How to complete this task
Please repeat each entry. Match every word exactly.

Task inputs
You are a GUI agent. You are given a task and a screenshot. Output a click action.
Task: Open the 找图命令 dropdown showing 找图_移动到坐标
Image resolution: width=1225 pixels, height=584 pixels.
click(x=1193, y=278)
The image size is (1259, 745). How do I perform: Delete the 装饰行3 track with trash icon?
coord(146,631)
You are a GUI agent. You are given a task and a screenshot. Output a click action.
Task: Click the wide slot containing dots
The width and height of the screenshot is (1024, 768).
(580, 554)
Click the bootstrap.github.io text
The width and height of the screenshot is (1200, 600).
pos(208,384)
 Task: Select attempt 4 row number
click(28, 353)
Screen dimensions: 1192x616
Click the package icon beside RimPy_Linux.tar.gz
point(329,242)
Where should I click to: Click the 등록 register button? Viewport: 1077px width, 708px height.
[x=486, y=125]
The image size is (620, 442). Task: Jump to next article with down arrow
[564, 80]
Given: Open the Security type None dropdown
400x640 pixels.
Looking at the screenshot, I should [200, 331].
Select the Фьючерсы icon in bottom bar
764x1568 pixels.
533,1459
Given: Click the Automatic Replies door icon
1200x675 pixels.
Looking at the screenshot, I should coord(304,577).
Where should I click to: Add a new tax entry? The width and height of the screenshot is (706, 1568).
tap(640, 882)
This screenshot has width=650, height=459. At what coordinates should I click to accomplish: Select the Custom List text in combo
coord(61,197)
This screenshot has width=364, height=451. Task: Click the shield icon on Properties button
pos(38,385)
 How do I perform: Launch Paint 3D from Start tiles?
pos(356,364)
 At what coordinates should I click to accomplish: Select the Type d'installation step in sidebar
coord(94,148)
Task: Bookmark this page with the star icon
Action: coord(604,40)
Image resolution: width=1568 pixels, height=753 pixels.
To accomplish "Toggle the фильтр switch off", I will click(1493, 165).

Response below
You are a GUI agent. You are given a task and a screenshot. Output a click action.
Task: Open the 找图命令 dropdown showing 找图_移动到坐标
Image resolution: width=1225 pixels, height=584 pixels.
click(x=1193, y=278)
The image size is (1259, 745). How do I perform: Delete the 装饰行3 track with trash icon?
coord(146,631)
You are a GUI agent. You are given a task and a screenshot. Output a click action.
Task: Click the wide slot containing dots
The width and height of the screenshot is (1024, 768).
(580, 554)
Click the bootstrap.github.io text
The width and height of the screenshot is (1200, 600).
pos(208,384)
 Task: Select attempt 4 row number
click(28, 353)
Screen dimensions: 1192x616
Click the package icon beside RimPy_Linux.tar.gz
point(329,242)
Where should I click to: Click the 등록 register button? Viewport: 1077px width, 708px height.
[x=486, y=125]
The image size is (620, 442). Task: Jump to next article with down arrow
[564, 80]
Given: Open the Security type None dropdown
400x640 pixels.
Looking at the screenshot, I should [200, 331].
Select the Фьючерсы icon in bottom bar
764x1568 pixels.
533,1459
Given: Click the Automatic Replies door icon
1200x675 pixels.
Looking at the screenshot, I should coord(304,577).
Where should I click to: Add a new tax entry? The width and height of the screenshot is (706, 1568).
tap(640, 882)
This screenshot has width=650, height=459. At what coordinates should I click to accomplish: Select the Custom List text in combo
coord(61,197)
This screenshot has width=364, height=451. Task: Click the shield icon on Properties button
pos(38,385)
 How do I perform: Launch Paint 3D from Start tiles?
pos(356,364)
 At what coordinates should I click to accomplish: Select the Type d'installation step in sidebar
coord(94,148)
Task: Bookmark this page with the star icon
Action: coord(604,40)
Image resolution: width=1568 pixels, height=753 pixels.
To accomplish "Toggle the фильтр switch off", I will click(1493, 165).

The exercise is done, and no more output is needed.